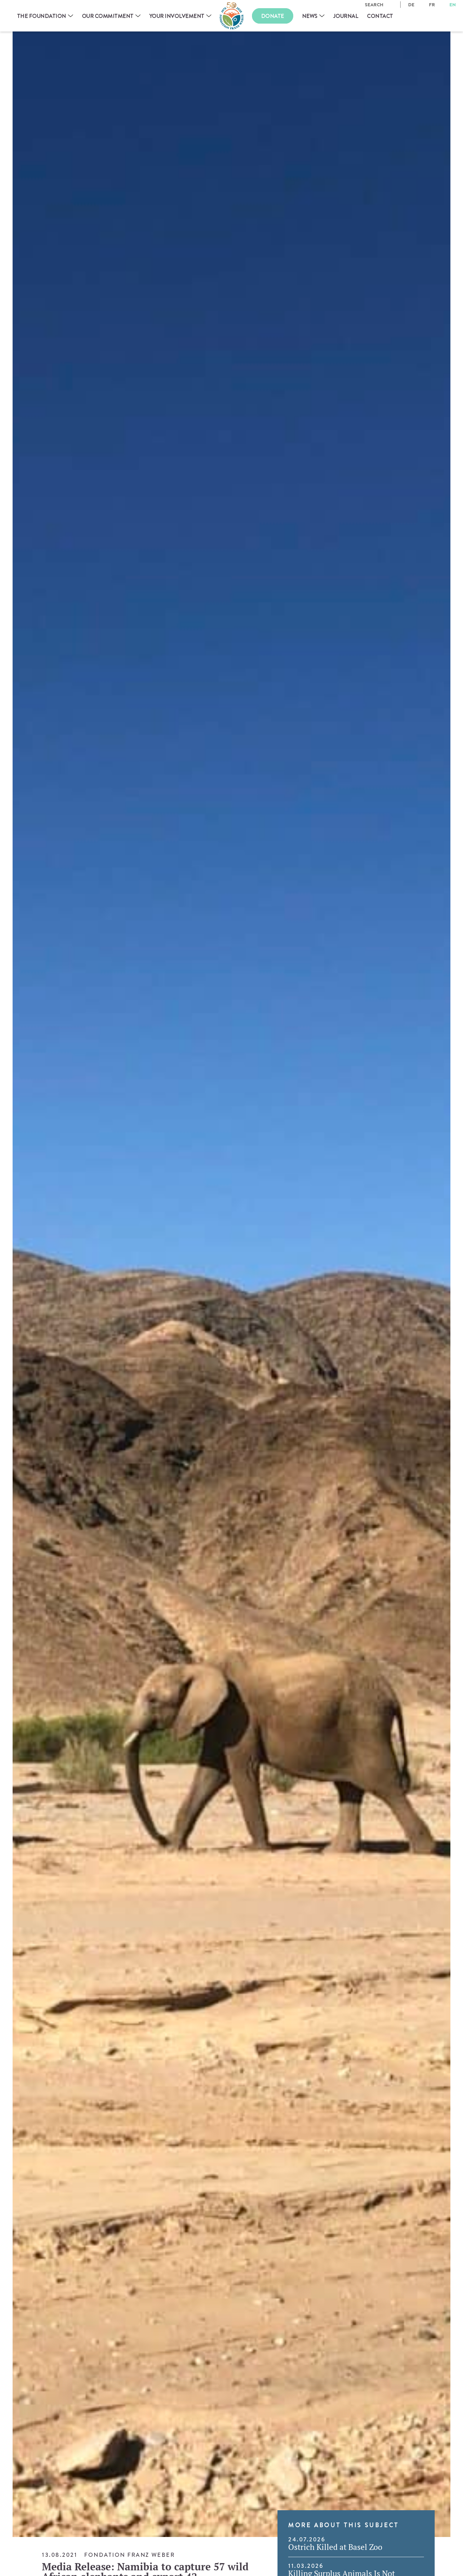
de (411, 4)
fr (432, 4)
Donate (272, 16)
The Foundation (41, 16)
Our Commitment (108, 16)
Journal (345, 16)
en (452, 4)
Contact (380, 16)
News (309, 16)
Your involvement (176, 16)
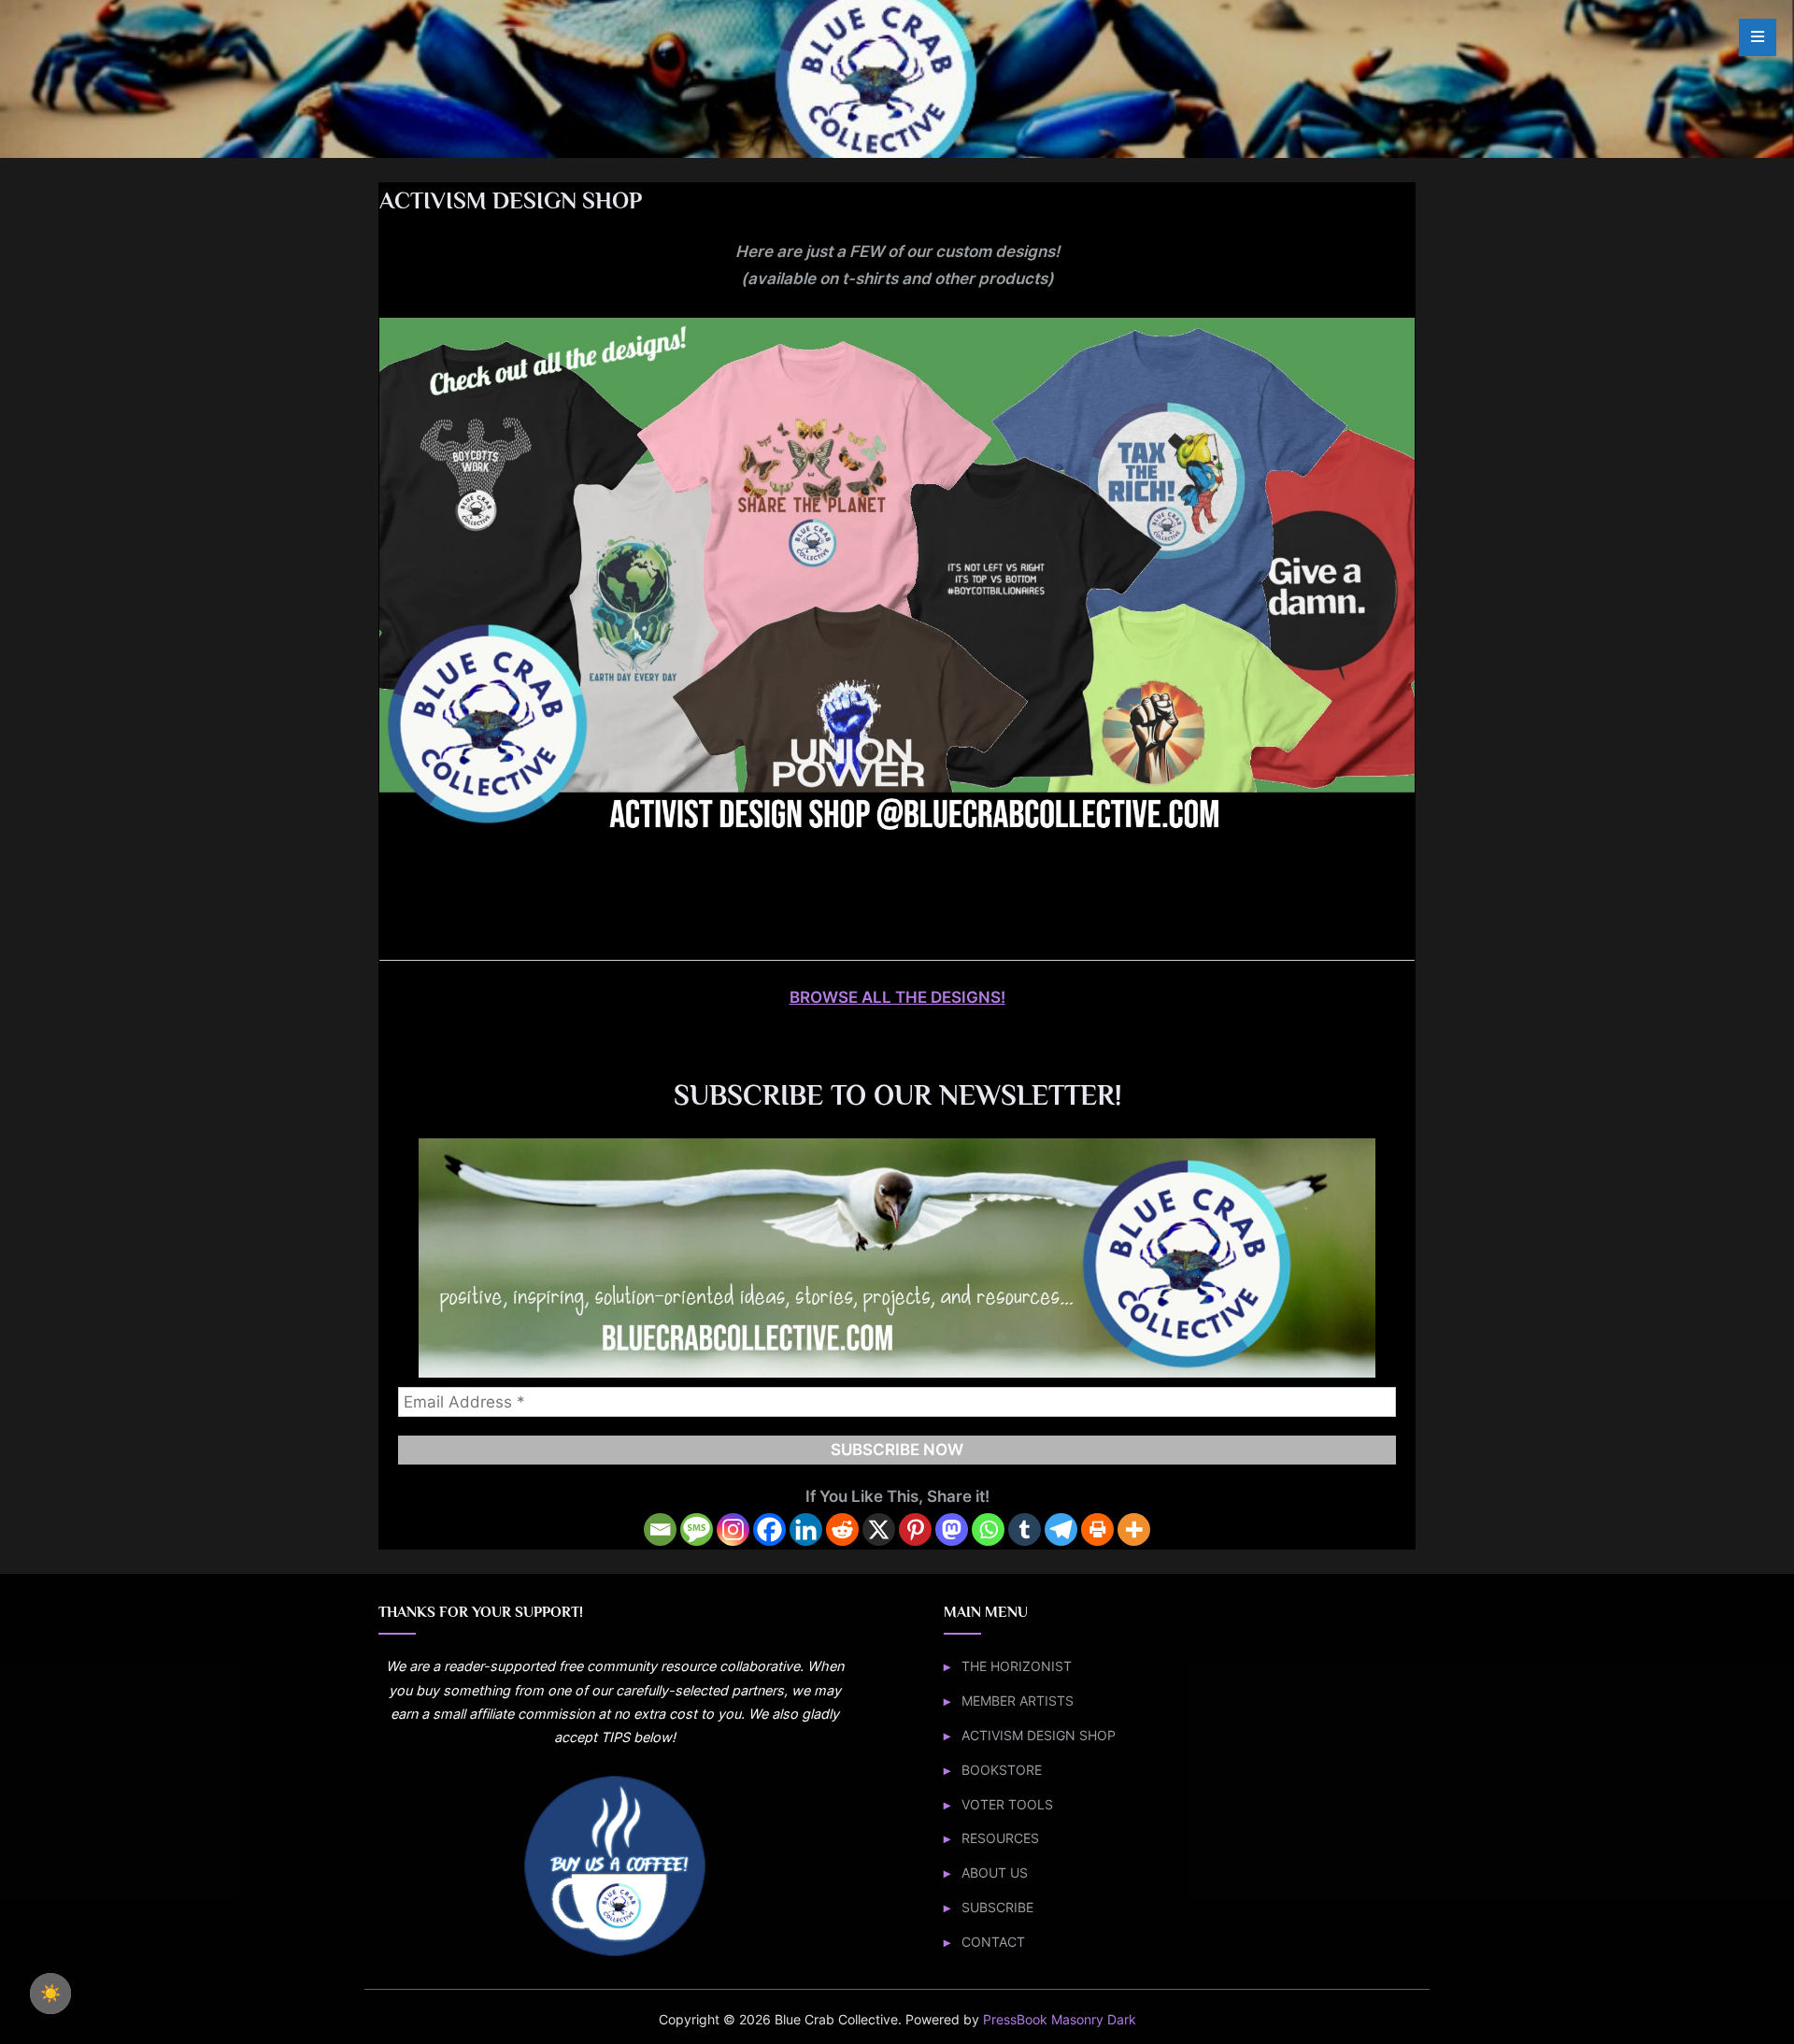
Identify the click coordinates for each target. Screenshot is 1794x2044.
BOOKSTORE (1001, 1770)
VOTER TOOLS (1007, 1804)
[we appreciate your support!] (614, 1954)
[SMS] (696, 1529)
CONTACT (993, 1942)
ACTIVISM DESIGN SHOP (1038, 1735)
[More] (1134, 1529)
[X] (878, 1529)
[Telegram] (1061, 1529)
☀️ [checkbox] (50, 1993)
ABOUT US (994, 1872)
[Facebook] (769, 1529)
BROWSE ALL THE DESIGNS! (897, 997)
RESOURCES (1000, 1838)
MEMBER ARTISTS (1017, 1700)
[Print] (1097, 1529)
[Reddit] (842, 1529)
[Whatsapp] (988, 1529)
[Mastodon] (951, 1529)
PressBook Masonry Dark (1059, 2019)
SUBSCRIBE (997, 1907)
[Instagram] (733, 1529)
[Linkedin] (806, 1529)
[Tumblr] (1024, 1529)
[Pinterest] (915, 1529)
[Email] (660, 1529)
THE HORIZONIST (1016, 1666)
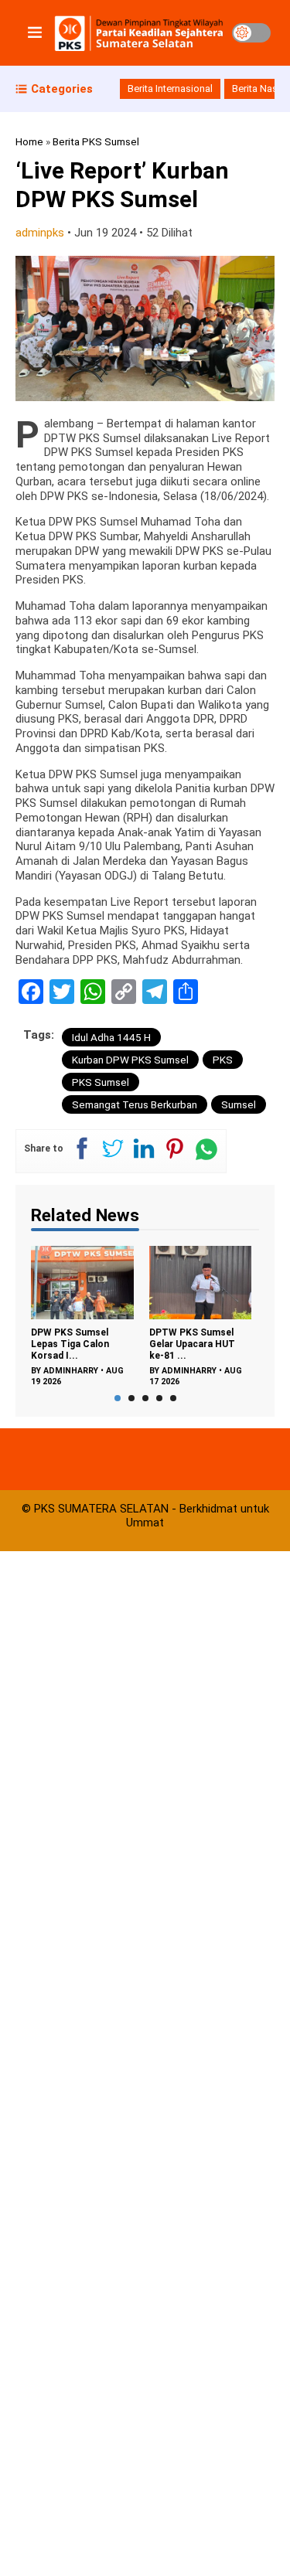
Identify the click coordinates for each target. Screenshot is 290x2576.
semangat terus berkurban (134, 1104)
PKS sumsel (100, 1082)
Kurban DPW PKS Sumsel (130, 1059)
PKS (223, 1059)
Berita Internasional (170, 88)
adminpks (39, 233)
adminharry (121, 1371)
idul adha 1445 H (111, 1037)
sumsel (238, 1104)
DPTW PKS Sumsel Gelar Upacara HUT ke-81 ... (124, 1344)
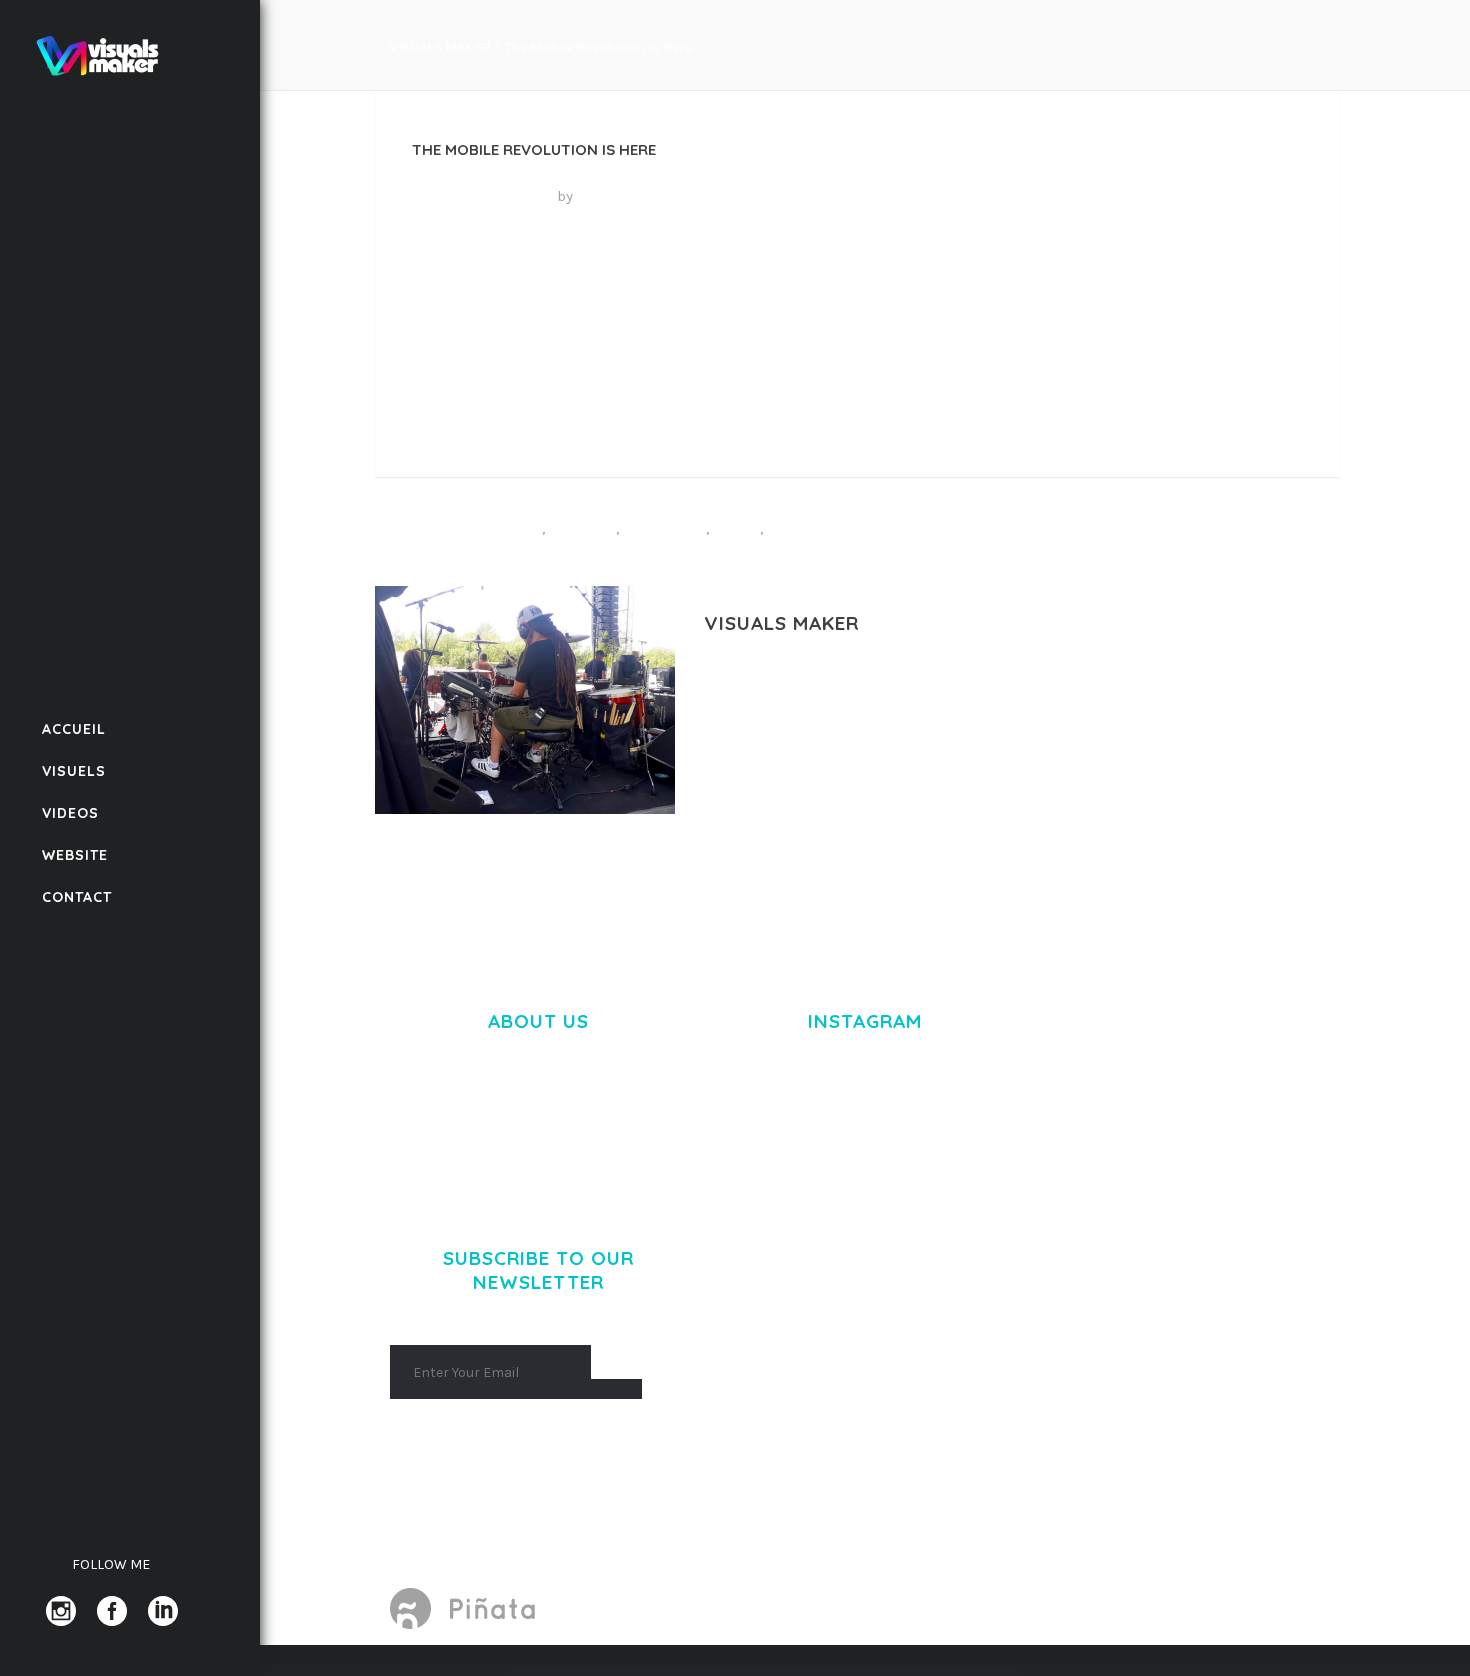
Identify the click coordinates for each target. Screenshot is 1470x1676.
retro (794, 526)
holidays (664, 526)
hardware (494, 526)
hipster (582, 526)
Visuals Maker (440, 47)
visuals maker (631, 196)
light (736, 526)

* [About this task]
Do not include pictures. Copy only the lines running from the line with "[Tumblr] (1024, 1529)" through the last line of the records, exactly as they appear.

* [Exercise solution]
[Tumblr] (1024, 1529)
[Pinterest] (915, 1529)
[Email] (660, 1529)
THE HORIZONIST (1016, 1666)
Identify the click coordinates for each target. Screenshot is 290x2576.
semangat terus berkurban (134, 1104)
PKS sumsel (100, 1082)
Kurban DPW PKS Sumsel (130, 1059)
PKS (223, 1059)
Berita Internasional (170, 88)
adminpks (39, 233)
adminharry (121, 1371)
idul adha 1445 H (111, 1037)
sumsel (238, 1104)
DPTW PKS Sumsel Gelar Upacara HUT ke-81 ... (124, 1344)
Identify the click coordinates for each target. Screenshot is 1470x1676.
retro (794, 526)
holidays (664, 526)
hardware (494, 526)
hipster (582, 526)
Visuals Maker (440, 47)
visuals maker (631, 196)
light (736, 526)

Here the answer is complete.